Basic structure

MICUSP consists of around 830 papers (roughly 2.6 million words) of different types (e.g. essays, reports, response papers) from altogether 16 disciplines (see below) within four academic divisions (Humanities and Arts, Social Sciences, Biological and Health Sciences, and Physical Sciences). All papers included in MICUSP were written by final year undergraduate and graduate students who obtained an A grade for their paper.

Table 1. Disciplines represented in MICUSP.

Discipline Word count
Biology 174,112
Civil & Environmental Engineering 98,213
Economics 77,668
Education 149,099
English 265,396
History & Classical Studies 180,523
Industrial & Operations Engineering 124,527
Linguistics 154,160
Mechanical Engineering 122,176
Natural Resources & Environment 173,071
Nursing 157,785
Philosophy 127,290
Physics 44,866
Political Science 208,223
Psychology 322,808
Sociology 214,087

Disciplines represented in MICUSP.

Figure 1. Disciplines represented in MICUSP.

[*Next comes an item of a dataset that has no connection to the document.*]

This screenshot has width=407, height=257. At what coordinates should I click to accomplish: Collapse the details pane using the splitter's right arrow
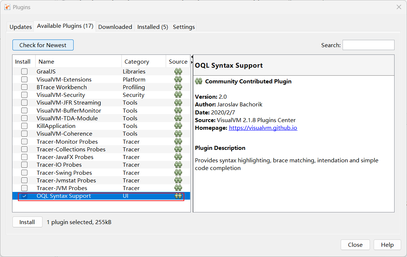pyautogui.click(x=192, y=62)
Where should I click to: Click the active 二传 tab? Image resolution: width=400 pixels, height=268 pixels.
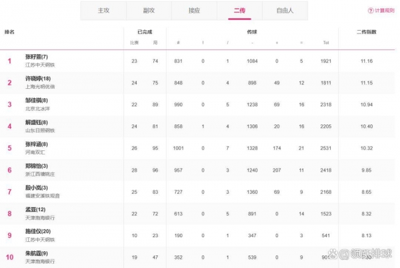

Each of the papers in MICUSP has been marked up in XML and maintains the structural divisions (sections, headings, paragraphs) of the original paper. A file header that has been added to each MICUSP file includes, among other things, information about the discipline and the student’s level, native-speaker status, and gender, which makes it possible to carry out customized searches in subsections of the corpus, e.g. only in Biology papers written by native-speaker final year undergraduate students.

Paper classification

The goal of the MICUSP paper classification was to enable corpus users to browse for and search in papers of a particular type, e.g. research papers or reports.

The paper classification system was developed through a series of interlocking steps by a group of scholars and graduate students in the fields of corpus linguistics, genre analysis, EAP pedagogy, and language testing. The development of a classification system was essentially data-driven:

  • random sets of papers pulled from MICUSP were classified independently by a group of linguists, EAP teachers & graduate students in English and Education;
  • an initial set of categories and definitions was redefined several times based on further MICUSP evidence.

The result of this procedure was a list of seven paper categories (in alphabetical order) (see Definitions for MICUSP paper classification):

  • argumentative essay
  • creative writing
  • critique/evaluation
  • proposal
  • report
  • research paper
  • response paper

Distribution of texts across paper types.

Figure 2. Distribution of texts across paper types.